Run
Warmup:
3 Rounds:
5 Air Squats + 3 second hold in bottom.
10 Leg Swings (each leg)
Run Drill:
4 Rounds:
30m stable arm drill + 70m jog out.
Goal is to increase speed each round. If including this in a workout, perform the stable arm drills during your warm-up for your run!
Mobility Exercise:
Anterior Tibialis Platar Flexion stretch on ground (2:00 per side + movement).
Remember: Post your results, comments, and questions in our private Facebook Group…just for you!
STRENGTH
Warmup:
1:00 Hip Extension + Heel Pull (each leg)
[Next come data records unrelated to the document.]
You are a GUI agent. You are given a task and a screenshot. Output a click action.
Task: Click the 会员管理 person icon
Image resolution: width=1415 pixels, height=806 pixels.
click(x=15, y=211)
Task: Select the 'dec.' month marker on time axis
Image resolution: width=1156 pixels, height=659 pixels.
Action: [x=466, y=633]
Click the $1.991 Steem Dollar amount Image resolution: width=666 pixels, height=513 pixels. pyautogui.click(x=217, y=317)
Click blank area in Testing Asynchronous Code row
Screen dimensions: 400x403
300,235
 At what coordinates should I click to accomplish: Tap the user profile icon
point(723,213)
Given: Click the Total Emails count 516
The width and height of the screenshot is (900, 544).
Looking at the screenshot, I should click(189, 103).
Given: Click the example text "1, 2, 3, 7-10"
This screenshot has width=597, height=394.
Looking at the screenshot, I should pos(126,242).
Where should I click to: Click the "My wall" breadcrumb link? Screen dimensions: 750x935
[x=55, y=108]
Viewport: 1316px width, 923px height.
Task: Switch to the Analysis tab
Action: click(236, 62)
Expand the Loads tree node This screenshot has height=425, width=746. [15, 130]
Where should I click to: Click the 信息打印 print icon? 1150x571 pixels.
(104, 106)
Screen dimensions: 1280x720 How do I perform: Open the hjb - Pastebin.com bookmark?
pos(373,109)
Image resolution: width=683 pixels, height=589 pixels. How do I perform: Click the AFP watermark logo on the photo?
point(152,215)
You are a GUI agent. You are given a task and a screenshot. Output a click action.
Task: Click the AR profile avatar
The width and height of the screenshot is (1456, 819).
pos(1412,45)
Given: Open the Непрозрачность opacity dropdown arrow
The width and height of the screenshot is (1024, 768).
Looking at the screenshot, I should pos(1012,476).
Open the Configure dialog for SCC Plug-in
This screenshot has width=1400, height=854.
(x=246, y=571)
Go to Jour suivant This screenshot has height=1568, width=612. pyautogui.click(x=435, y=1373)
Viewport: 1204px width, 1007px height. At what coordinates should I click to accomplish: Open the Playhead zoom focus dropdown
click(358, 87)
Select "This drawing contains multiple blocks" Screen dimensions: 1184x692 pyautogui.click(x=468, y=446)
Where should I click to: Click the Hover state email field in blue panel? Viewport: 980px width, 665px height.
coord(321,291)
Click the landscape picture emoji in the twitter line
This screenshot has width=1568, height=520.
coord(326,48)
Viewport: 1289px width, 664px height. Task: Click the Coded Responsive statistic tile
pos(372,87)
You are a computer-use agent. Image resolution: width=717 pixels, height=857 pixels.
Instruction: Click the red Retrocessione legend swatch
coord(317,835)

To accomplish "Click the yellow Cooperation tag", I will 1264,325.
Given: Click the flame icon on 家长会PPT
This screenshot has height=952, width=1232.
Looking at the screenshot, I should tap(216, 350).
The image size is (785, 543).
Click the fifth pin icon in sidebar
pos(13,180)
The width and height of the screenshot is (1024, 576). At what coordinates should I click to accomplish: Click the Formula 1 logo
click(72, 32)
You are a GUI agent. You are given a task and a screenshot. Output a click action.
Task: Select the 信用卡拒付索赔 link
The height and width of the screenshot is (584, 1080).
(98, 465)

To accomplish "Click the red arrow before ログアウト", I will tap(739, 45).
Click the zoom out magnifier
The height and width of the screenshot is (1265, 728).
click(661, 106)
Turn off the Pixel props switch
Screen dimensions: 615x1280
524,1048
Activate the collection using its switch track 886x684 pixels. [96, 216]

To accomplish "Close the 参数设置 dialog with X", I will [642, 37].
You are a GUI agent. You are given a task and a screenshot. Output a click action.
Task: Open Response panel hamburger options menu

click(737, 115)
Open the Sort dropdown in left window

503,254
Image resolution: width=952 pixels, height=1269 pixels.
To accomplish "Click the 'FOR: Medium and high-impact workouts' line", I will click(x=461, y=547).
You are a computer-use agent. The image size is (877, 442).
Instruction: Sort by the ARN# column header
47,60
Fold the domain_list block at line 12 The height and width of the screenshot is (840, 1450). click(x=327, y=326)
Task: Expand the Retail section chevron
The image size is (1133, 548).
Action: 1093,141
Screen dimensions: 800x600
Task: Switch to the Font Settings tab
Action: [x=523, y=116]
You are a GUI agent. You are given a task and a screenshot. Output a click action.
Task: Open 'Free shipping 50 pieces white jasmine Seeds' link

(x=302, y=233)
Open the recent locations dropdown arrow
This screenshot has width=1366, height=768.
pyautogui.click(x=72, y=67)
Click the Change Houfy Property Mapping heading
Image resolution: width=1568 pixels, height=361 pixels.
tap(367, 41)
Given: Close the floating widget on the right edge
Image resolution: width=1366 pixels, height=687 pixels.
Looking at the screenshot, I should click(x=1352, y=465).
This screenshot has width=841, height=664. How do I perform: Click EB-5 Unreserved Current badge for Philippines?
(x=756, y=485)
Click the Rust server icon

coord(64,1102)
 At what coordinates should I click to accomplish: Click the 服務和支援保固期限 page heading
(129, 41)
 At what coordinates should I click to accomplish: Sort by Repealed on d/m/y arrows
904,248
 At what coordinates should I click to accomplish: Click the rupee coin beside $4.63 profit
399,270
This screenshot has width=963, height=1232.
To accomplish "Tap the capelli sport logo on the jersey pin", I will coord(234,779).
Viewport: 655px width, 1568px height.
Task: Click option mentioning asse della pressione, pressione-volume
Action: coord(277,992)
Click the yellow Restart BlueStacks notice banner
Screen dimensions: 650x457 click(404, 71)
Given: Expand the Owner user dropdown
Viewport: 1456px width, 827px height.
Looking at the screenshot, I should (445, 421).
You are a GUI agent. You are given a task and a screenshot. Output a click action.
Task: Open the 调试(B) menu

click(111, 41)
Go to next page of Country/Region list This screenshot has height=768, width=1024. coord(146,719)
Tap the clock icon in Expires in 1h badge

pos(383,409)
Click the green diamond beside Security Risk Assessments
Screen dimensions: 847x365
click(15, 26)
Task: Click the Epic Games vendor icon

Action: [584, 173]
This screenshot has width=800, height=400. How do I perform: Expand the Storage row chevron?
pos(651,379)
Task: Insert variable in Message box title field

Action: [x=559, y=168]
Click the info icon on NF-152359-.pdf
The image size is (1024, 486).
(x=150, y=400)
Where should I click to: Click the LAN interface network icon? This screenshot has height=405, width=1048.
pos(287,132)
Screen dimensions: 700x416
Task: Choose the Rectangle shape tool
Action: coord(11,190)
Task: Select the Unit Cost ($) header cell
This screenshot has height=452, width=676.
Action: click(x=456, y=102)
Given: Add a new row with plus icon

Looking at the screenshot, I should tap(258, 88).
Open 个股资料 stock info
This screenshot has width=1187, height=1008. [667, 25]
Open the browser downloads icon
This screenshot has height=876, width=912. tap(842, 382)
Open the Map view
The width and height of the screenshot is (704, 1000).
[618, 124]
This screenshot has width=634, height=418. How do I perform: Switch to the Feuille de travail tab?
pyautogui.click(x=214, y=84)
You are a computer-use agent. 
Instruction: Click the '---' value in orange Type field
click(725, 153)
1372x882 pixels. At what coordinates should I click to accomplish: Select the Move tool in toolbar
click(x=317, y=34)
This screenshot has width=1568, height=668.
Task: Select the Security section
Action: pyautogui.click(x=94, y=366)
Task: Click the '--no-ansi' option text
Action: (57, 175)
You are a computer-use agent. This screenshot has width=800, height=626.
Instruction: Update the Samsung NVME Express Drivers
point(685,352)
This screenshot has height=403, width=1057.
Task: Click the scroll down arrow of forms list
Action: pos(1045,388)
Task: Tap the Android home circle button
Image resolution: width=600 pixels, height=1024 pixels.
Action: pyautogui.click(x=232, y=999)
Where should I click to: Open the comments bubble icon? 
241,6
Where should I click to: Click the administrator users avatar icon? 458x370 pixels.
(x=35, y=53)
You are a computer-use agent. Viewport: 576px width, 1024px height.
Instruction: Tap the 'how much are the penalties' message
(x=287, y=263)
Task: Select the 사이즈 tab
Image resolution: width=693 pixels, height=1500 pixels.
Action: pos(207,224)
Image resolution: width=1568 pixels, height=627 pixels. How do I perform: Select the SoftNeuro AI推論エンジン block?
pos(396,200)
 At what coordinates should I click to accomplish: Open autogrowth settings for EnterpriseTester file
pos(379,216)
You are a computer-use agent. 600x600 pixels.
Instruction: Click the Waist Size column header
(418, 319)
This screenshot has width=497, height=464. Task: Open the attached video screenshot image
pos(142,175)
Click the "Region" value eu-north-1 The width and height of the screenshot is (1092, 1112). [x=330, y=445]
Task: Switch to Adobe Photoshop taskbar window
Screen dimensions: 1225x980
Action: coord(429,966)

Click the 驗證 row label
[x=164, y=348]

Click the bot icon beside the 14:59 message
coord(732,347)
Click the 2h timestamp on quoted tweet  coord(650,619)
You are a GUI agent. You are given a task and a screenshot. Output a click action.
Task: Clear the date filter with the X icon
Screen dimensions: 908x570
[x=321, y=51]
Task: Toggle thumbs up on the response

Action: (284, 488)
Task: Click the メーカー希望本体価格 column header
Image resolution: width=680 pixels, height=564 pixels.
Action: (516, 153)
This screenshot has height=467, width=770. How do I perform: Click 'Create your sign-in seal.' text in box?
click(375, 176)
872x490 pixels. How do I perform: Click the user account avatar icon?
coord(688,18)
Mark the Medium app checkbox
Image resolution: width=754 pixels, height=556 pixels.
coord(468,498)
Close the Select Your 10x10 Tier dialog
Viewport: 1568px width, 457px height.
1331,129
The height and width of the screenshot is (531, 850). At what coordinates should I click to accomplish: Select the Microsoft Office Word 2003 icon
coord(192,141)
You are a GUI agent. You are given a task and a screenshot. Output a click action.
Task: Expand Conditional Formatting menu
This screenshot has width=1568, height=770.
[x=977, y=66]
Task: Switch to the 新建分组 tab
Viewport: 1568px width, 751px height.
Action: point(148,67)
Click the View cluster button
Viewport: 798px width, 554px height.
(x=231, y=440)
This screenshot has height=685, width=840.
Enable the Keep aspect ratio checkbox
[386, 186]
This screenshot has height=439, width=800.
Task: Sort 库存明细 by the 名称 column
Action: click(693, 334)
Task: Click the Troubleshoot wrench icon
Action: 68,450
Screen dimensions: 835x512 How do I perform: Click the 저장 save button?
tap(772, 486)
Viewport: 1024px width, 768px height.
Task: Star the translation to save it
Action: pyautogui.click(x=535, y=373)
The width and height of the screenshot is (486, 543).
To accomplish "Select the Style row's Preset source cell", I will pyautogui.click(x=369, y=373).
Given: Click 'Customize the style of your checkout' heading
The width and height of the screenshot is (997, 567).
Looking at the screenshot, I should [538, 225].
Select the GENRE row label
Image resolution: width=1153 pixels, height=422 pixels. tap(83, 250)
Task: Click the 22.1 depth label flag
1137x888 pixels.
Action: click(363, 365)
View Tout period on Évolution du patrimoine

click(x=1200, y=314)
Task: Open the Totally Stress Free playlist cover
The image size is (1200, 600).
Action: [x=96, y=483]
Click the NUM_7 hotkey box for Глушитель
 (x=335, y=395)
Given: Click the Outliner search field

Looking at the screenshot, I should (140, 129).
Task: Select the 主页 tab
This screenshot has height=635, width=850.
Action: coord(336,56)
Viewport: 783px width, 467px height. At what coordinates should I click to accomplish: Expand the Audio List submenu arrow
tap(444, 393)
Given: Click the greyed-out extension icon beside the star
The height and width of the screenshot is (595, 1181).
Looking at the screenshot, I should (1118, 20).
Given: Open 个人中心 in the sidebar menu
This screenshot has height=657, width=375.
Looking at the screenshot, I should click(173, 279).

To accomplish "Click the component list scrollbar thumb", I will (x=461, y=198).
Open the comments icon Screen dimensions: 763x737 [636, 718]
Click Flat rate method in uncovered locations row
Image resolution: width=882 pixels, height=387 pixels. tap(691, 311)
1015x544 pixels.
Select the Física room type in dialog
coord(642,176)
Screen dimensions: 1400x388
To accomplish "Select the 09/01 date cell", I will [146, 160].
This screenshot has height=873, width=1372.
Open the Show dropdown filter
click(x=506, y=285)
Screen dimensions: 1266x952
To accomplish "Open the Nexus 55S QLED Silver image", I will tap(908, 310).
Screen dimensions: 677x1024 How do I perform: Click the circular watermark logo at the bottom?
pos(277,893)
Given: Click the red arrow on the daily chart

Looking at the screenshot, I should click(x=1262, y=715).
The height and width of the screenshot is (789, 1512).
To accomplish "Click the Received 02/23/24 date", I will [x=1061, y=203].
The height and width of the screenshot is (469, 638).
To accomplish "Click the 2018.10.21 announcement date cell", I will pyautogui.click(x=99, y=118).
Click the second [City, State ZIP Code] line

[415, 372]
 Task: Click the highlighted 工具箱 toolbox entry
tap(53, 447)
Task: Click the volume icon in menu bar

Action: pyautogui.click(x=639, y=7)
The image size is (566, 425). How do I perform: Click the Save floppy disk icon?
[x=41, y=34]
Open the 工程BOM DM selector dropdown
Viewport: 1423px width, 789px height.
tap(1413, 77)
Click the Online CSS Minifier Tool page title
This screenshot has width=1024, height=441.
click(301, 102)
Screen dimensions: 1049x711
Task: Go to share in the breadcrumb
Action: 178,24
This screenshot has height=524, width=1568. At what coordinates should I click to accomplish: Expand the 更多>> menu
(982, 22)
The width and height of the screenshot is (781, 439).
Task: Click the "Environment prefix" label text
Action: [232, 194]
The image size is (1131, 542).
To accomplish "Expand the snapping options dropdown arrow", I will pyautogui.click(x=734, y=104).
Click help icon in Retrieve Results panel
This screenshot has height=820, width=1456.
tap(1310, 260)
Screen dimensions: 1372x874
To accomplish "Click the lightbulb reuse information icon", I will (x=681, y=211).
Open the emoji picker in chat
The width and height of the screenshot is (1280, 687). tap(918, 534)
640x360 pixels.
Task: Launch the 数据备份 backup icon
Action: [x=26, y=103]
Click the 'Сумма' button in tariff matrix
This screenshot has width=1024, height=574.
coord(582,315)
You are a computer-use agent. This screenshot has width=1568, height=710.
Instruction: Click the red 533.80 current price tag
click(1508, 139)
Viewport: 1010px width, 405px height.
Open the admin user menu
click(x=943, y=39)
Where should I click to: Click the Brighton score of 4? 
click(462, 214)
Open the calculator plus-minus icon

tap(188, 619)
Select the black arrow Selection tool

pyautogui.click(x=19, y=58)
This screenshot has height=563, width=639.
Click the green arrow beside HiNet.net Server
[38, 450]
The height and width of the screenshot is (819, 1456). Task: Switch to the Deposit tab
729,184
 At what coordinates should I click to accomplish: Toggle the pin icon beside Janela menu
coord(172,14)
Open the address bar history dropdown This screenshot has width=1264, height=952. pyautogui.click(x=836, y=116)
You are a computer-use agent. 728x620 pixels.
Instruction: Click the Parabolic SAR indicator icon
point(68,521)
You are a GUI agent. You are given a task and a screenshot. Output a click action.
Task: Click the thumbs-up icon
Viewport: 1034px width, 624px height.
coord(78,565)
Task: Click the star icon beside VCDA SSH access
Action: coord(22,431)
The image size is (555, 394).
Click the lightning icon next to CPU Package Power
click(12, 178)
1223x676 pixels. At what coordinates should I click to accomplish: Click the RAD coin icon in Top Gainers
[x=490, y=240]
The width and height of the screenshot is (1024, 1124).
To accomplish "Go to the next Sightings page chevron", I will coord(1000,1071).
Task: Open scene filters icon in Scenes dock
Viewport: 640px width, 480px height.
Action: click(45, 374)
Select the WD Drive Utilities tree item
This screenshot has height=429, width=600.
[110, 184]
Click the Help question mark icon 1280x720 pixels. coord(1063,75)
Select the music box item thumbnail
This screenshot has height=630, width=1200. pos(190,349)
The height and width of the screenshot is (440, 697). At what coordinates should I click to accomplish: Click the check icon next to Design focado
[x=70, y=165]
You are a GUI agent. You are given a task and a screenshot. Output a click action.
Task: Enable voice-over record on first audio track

1:00 Anchored Shoulder Extension (each arm)
Workout:
3 Sets
1:00 Flexed Hip Leg Raises
Rest 0:30
1:00 Step-Ups (weighted if possible)
Rest 0:30
1:00 Push-Ups
Rest 1:30
Mobility Exercise:
2:00 Glute Bend (each side)
Remember: Post your results, comments, and questions in our private Facebook Group…just for you!
Bonus Challenge
Bonus Mobility:
Death Stretch (2 min per side)
Bonus Strength:
Practice (15 min):
• 3 Man Makers (build)
• Wall Walk Holds (increase verticality or time)
• Max Hollow Body Hold
*Rest as much as needed to make the positions and control your top priority.